Pandarang Row, J.
1. This is an appeal from the order of the District Judge of Madura dated 4th December 1937, in A. Section No. 75. of 1937 dismissing the appeal from the order of the District Munsif of Madura dated 27th February 1937. The appellants were sureties who undertook to produce the judgment-debtor in O.S. No. 320 of 1934 in Court on 1st October 1936. There is no doubt that they failed to produce the judgment, debtor on that date. Thereupon the executing Court directed execution to issue against them for enforcing the bond. The excuse put forward by the sureties for the non-production of the judgment-debtor in question was that he was suffering from fever and therefore was unable to appear in Court on the date fixed by the Court. The first Court was of opinion that this did not absolve the sureties from their liability especially in view of the fact that they did not appear in Court on 1st October and ask for further time to produce the judgment-debtor on account of the illness of the judgment-debtor. On the other hand, they were themselves absent on that date and offered no explanation for the non-production of the Judgment- debtor. The learned-District Judge, on appeal was of opinion that though personally he would have been willing to follow the decision, of the Lahore High Court in Sardar Singh v. Imperial Bank of Rawalpindi Ltd., (1929) 16 A.I.R. Lah 479 the decision of a Bench of the Allahabad High Court reported in Rameshwar Das v. Sri Lal (1922) 9 A.I.R. All. 390 was of greater authority.

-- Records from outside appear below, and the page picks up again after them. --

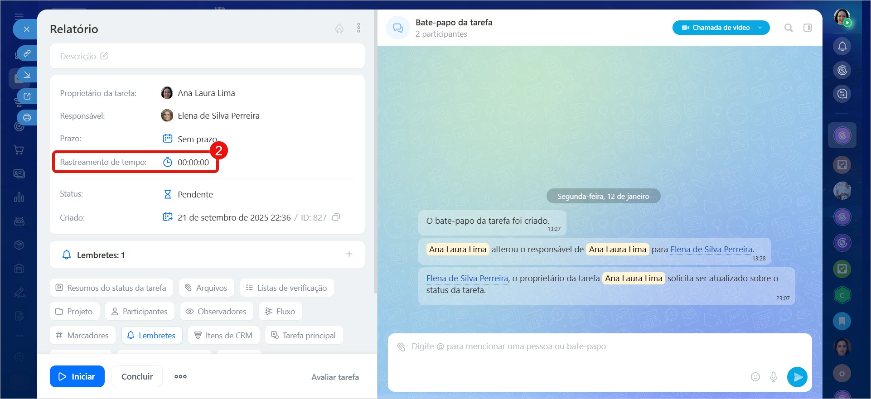The image size is (871, 399).
Task: Select the Lembretes chip
Action: pos(152,336)
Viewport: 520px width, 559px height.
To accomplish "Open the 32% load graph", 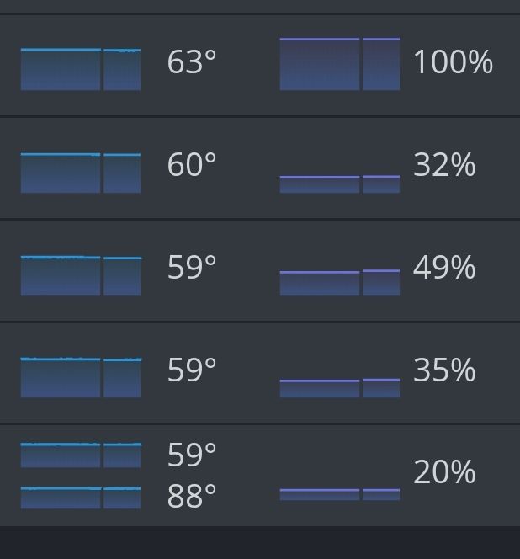I will (x=340, y=184).
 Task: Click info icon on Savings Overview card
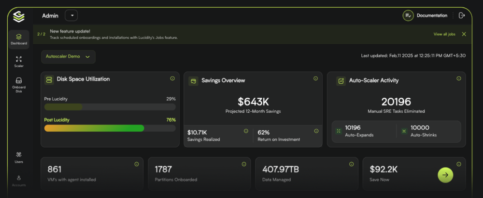click(x=315, y=78)
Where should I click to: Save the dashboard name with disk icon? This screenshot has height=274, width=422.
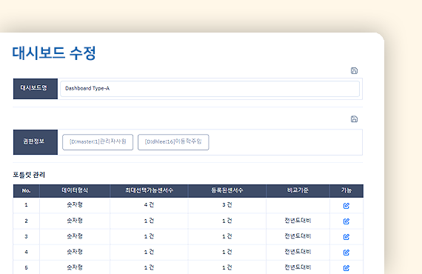pos(354,71)
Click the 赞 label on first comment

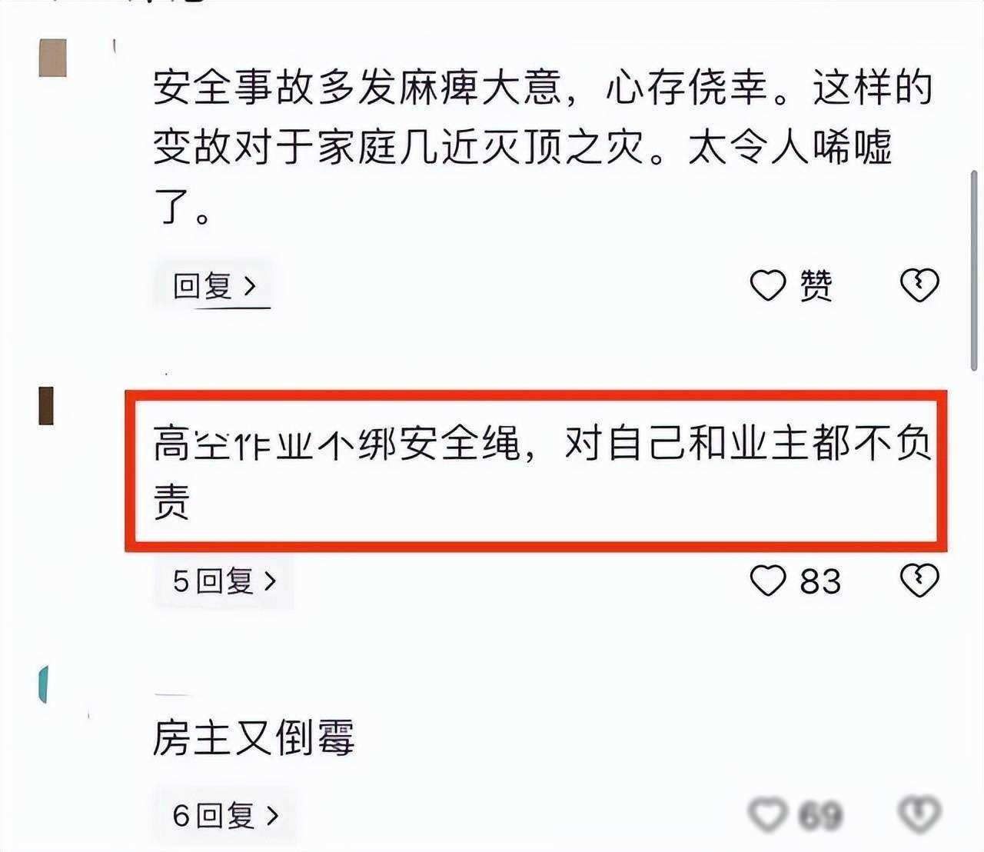[x=816, y=285]
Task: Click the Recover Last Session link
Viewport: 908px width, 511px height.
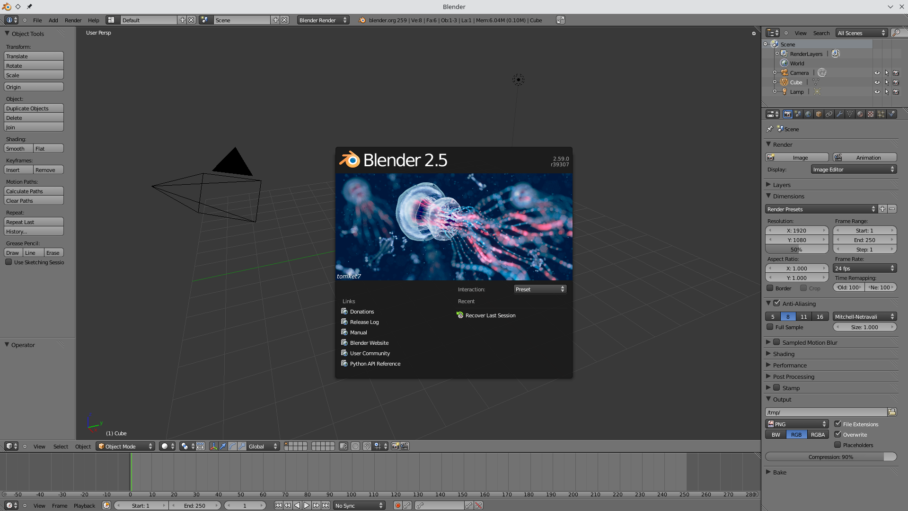Action: coord(490,315)
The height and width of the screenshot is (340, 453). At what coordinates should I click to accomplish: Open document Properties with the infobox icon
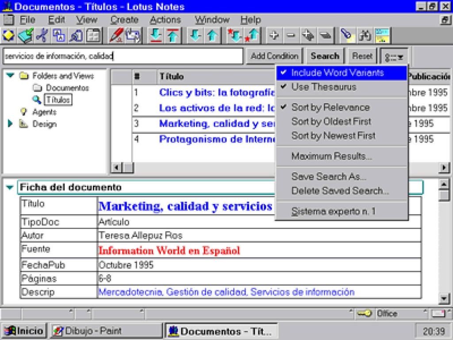coord(94,35)
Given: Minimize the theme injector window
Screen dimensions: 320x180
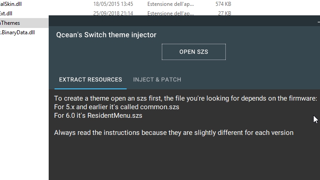Looking at the screenshot, I should tap(319, 22).
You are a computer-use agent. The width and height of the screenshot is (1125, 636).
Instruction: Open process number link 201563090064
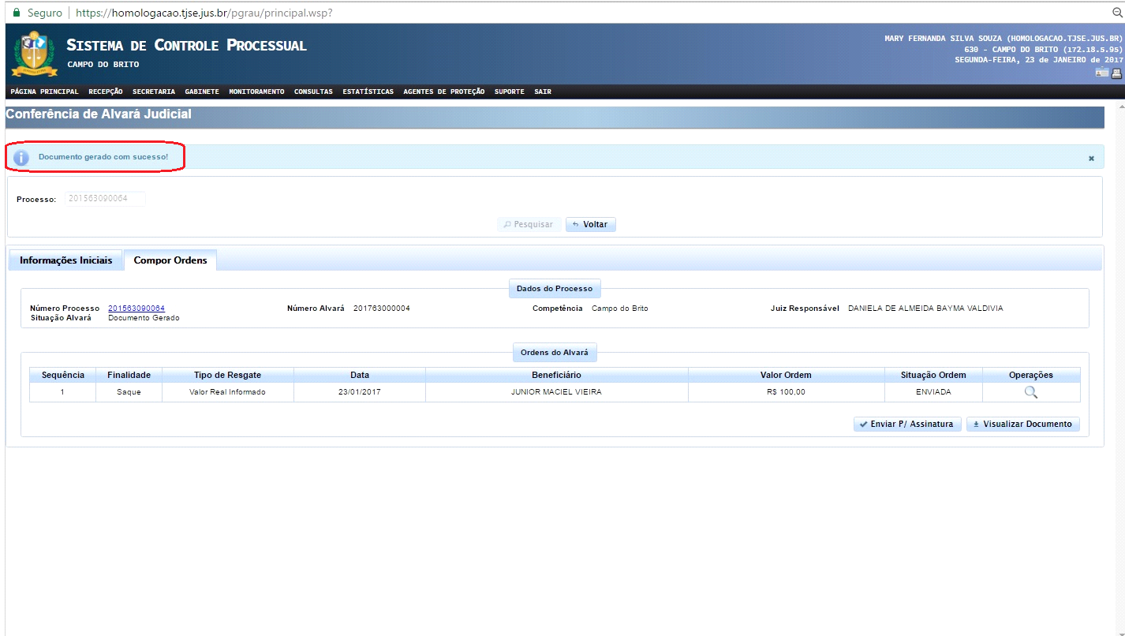(136, 308)
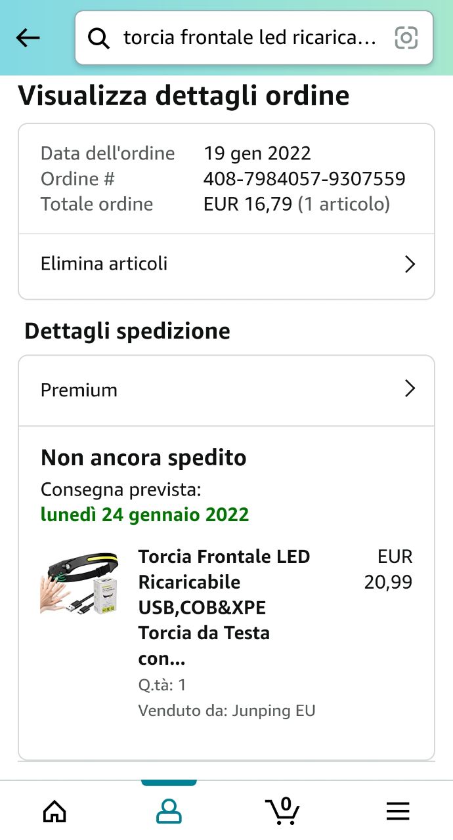This screenshot has width=453, height=840.
Task: Tap the EUR 20,99 item price
Action: click(388, 570)
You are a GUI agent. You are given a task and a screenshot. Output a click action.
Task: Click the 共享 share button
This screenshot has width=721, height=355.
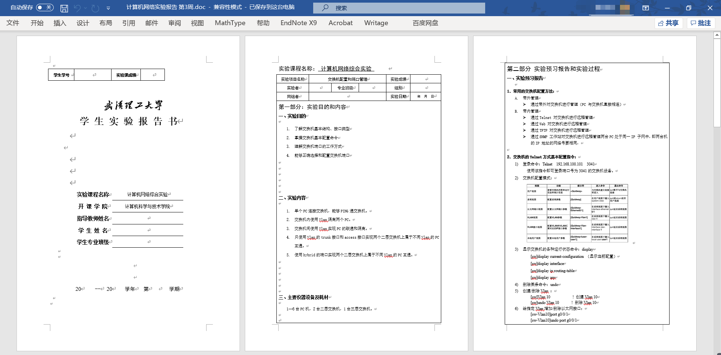click(x=668, y=23)
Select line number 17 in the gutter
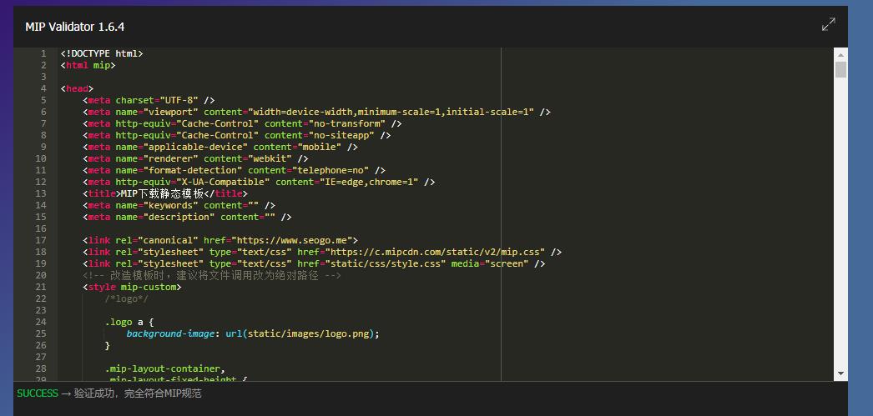The width and height of the screenshot is (873, 416). [41, 240]

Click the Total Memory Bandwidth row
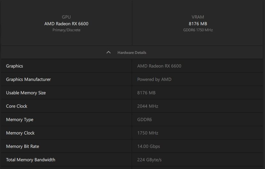pyautogui.click(x=132, y=159)
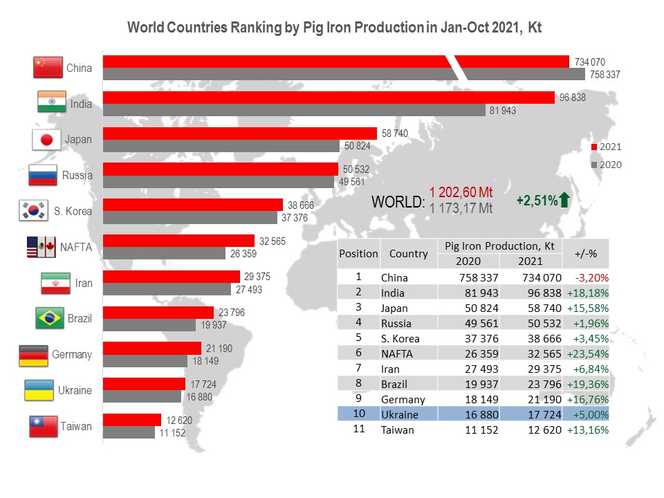
Task: Select the Position column header in table
Action: point(358,253)
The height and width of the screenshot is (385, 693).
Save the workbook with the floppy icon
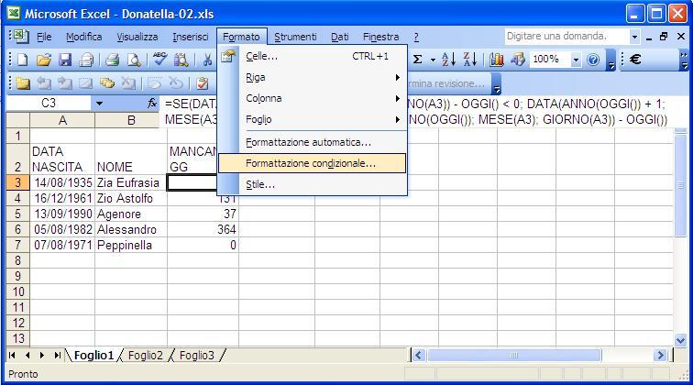pyautogui.click(x=65, y=60)
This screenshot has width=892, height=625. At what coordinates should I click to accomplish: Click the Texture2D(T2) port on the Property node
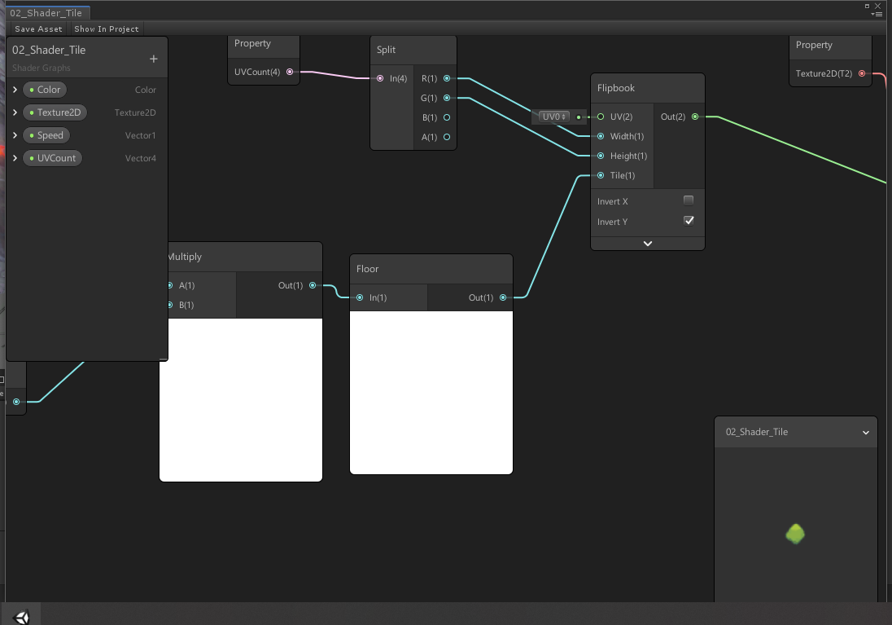coord(863,73)

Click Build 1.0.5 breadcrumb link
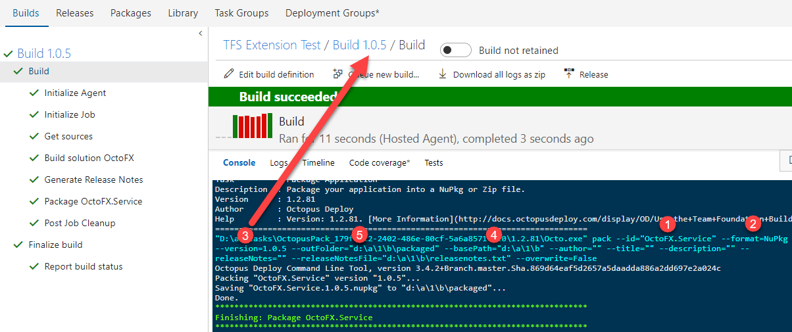[359, 45]
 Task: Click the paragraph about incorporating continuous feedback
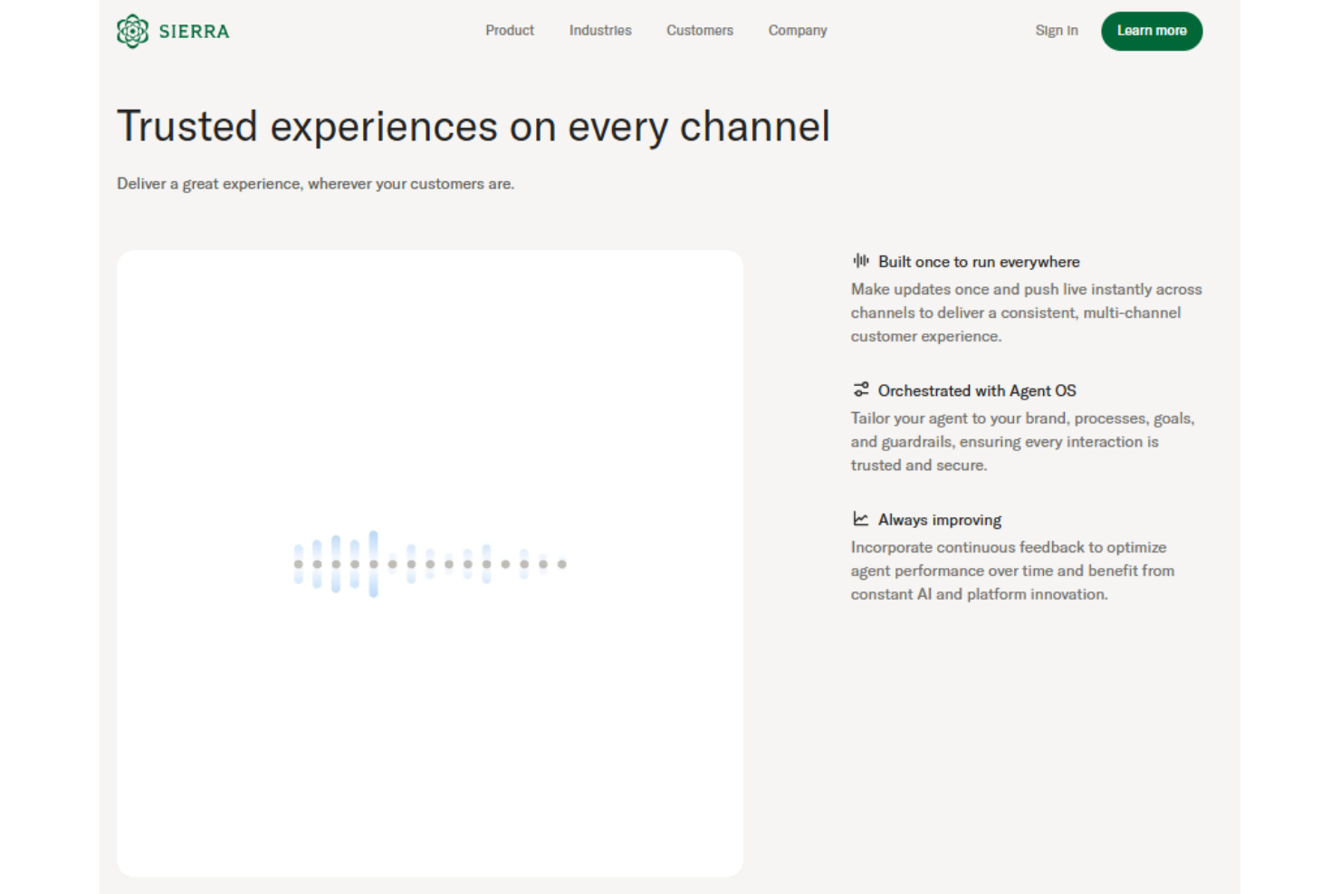coord(1012,571)
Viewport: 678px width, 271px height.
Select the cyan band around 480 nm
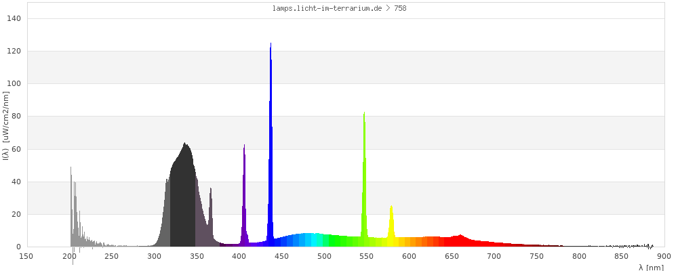pos(315,241)
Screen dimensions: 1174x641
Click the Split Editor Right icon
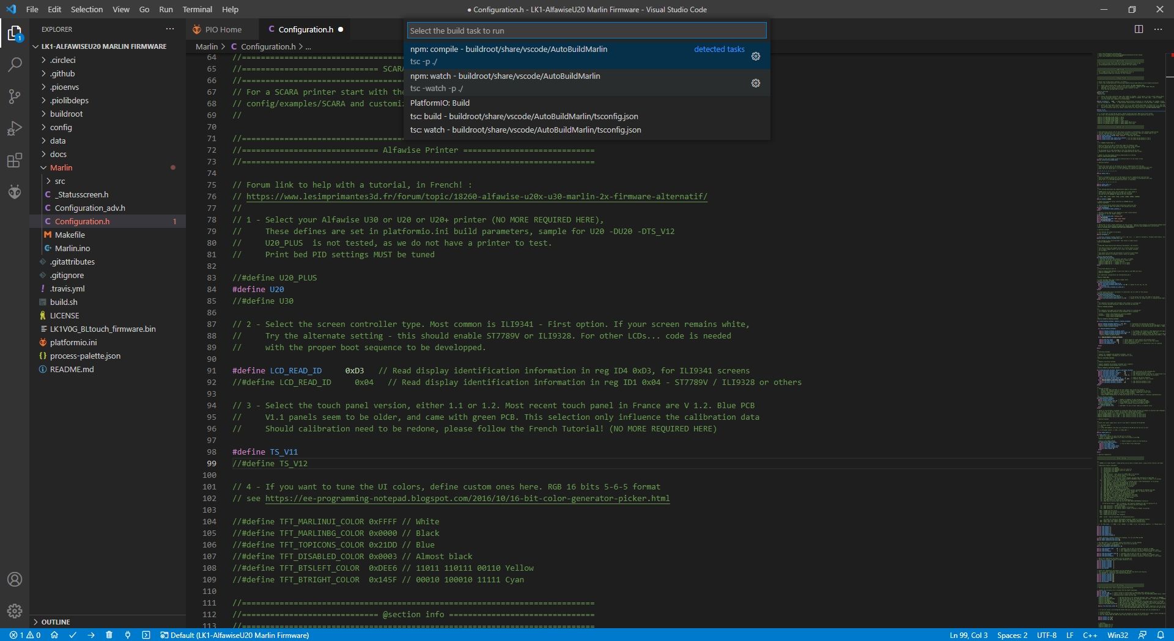click(1139, 29)
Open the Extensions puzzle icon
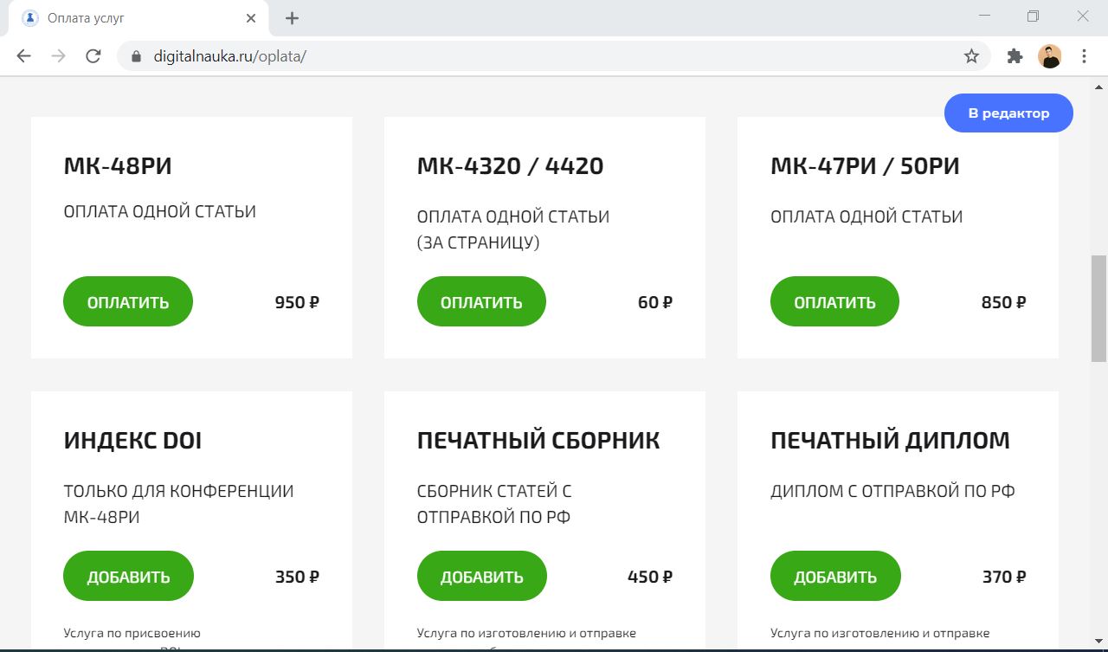This screenshot has height=652, width=1108. (x=1015, y=56)
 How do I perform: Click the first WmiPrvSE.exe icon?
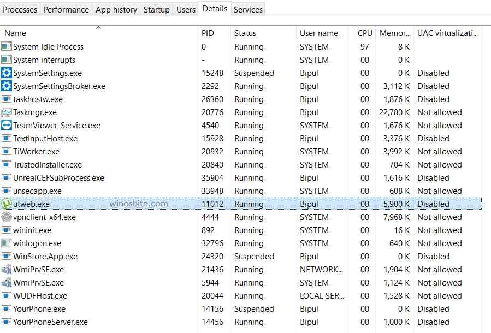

2. He further stated that, even though it was permissible for him to follow the view of the single Judge of the Lahore High Court, he could not decide in favour of the appellants unless it was established by them that it was physically impossible for the judgment-debtor to appear in Court on the date fixed owing to illness. He-observed that the evidence of the village physician who treated the judgment-debtor was to the effect that he was able to move about though suffering from fever and that this was not a case where the production of the judgment-debtor was an impossibility. As observed by the learned District Judge, it might have been inconvenient to produce him but the surety bond did not provide for a contingency of this kind that is to say, of illness which was not so serious as to render the appearance of the judgment-debtor physically impossible, and he was of opinion that the obligation undertaken by the appellant could be successfully avoided only by reasons akin to vis major, the death of the judgment-debtor, civil commotion, etc. I am of opinion that the view of the learned District Judge is Tight and that this is not a case in which the sureties are not bound by the obligation which they incurred by executing the bond. The bond itself does not contain any provision which absolves them from the obligation in a contingency of the present kind, that is to say, when the judgment-debtor is ill, but not so ill that his production in Court is impossible. As observed by the learned District Judge, the attitude of utter indifference adopted by the sureties from 1st October 1936 onwards is such that they do not deserve that the law should be stretched to any extent in their favour. I therefore see no reason to interfere in second appeal with the order of the District Judge. The second appeal is therefore dismissed. Leave to appeal is refused.